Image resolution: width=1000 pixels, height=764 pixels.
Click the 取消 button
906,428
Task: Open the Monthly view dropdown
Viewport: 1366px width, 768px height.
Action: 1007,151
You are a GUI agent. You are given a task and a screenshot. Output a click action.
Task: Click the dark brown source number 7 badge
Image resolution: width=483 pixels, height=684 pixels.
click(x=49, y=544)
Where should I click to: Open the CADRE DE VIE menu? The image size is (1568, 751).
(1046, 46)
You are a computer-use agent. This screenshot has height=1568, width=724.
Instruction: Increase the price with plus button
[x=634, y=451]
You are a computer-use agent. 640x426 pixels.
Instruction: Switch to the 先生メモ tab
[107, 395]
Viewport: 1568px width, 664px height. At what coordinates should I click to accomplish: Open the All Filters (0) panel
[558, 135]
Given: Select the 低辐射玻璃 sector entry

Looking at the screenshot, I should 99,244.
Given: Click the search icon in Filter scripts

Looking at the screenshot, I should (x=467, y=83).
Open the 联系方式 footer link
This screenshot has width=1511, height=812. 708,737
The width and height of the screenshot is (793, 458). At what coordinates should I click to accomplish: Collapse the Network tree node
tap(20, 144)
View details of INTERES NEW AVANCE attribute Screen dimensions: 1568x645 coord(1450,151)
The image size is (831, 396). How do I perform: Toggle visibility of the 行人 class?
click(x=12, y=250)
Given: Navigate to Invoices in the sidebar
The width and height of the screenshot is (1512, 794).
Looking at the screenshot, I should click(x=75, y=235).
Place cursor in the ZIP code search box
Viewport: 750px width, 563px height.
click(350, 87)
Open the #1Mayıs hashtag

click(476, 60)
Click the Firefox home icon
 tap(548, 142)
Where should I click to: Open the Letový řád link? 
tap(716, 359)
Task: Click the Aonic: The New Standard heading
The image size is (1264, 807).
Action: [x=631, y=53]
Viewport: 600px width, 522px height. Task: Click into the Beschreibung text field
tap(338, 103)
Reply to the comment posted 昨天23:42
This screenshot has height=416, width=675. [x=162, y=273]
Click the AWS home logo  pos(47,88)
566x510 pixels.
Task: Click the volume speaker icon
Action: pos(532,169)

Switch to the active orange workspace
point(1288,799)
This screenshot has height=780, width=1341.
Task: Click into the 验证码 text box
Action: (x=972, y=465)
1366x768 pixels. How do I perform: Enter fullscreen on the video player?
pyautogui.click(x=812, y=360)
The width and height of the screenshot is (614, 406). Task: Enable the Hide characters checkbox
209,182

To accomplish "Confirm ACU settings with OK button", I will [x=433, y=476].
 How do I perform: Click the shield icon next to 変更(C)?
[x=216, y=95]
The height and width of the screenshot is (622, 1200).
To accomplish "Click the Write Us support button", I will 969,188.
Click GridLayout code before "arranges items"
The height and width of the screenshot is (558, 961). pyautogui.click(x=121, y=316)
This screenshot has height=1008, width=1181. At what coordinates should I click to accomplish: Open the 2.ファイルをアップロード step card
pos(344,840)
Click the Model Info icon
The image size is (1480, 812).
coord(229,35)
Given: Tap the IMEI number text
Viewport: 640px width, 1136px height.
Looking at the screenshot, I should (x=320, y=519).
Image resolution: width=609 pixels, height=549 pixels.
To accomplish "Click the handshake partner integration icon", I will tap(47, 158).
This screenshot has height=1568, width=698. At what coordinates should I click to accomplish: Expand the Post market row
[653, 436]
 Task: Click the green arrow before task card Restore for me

- DIRECTIONS -
Search the entries for the word "computer", then gather every line that has it.

- ANSWER FOR THIS EXERCISE -
You are a computer-use agent. This screenshot has height=1568, width=724.
You are a computer-use agent. 640x426 pixels.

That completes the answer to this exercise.